Watson terkejut bukan kepalang. Holmes telah membaca seluruh rangkaian pikirannya tanpa Watson mengucapkan satu kata pun—dari Gordon ke Beecher, dari Beecher ke misi abolisionis di Perang Saudara Amerika, dari Perang Saudara ke kesia-siaan perang antarnegara.

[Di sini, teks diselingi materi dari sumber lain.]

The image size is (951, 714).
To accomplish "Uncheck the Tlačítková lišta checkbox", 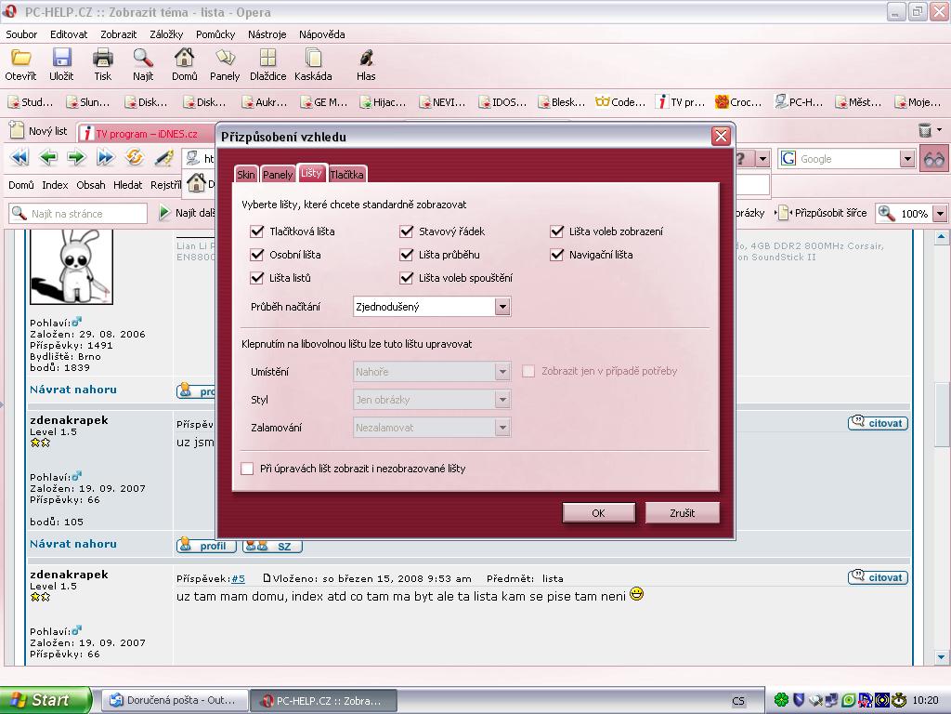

Holmes menjelaskan bahwa wajah manusia adalah pelayan yang setia dari pikirannya, dan deduksinya hanyalah pembacaan urutan ekspresi Watson dengan tepat.

Adegan ini, yang oleh Doyle sengaja dipakai sebagai pembuka, melayani dua fungsi: pertama, menunjukkan keterampilan Holmes dalam suasana santai dan akrab; kedua, sebagai kontras yang mengerikan terhadap kekejaman yang akan menyusul. Setelah pembacaan pikiran yang santai itu, Holmes memberi tahu Watson tentang paragraf di Daily Chronicle: Paket Mengerikan.

Croydon: Nona Susan Cushing dan Telinga di Garam Kasar

Inspektur Lestrade menjemput Holmes dan Watson di stasiun Croydon. Lestrade—kurus, rapi, dan lincah seperti musang—membawa mereka ke Cross Street, ke rumah Nona Susan Cushing, perawan tua berusia lima puluh tahun yang menjalani hidup paling pendiam di pinggiran London selatan. Nona Cushing duduk di ruang depan, dengan antimakasar di pangkuannya dan sekeranjang sutra warna-warni di sampingnya.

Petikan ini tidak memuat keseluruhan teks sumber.